*Task to carry out*: Return each line of the records below that contains the word "will".

___ Working data

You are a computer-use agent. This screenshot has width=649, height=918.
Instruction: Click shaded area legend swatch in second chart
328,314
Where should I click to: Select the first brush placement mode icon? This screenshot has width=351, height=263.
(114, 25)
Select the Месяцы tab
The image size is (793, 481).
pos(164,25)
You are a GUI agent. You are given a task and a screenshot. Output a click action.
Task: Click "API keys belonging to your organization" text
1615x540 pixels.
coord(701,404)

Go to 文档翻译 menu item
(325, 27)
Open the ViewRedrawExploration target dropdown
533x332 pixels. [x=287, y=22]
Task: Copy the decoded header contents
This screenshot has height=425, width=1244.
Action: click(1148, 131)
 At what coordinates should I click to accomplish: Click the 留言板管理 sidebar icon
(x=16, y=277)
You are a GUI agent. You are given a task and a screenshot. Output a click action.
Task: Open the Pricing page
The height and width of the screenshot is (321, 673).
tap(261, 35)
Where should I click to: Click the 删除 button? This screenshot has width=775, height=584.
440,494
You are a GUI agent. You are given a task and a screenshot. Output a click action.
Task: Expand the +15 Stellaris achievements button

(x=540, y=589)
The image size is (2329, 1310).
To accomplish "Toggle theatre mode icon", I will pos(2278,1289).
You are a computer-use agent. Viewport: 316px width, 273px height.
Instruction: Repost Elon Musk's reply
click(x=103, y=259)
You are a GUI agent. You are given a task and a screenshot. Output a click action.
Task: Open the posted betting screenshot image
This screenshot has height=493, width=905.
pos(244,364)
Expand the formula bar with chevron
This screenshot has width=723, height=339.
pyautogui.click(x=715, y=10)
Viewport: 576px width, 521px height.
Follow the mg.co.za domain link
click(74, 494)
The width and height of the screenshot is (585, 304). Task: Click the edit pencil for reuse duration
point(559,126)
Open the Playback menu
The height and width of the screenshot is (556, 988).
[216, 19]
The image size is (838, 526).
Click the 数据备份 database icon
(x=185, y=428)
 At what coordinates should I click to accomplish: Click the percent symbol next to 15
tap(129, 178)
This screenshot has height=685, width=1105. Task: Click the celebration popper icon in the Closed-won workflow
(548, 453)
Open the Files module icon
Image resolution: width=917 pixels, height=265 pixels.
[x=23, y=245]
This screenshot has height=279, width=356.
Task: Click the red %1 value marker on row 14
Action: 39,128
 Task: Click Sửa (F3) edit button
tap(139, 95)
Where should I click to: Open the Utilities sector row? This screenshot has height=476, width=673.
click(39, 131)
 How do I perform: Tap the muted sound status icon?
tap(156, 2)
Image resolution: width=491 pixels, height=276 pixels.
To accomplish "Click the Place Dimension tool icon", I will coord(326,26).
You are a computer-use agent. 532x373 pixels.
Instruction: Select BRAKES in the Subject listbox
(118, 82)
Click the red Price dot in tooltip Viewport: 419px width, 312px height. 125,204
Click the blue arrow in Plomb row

______

*Result of this exercise*:
To accomplish "Toggle theatre mode icon", I will pos(2278,1289).
To accomplish "Click the Place Dimension tool icon", I will coord(326,26).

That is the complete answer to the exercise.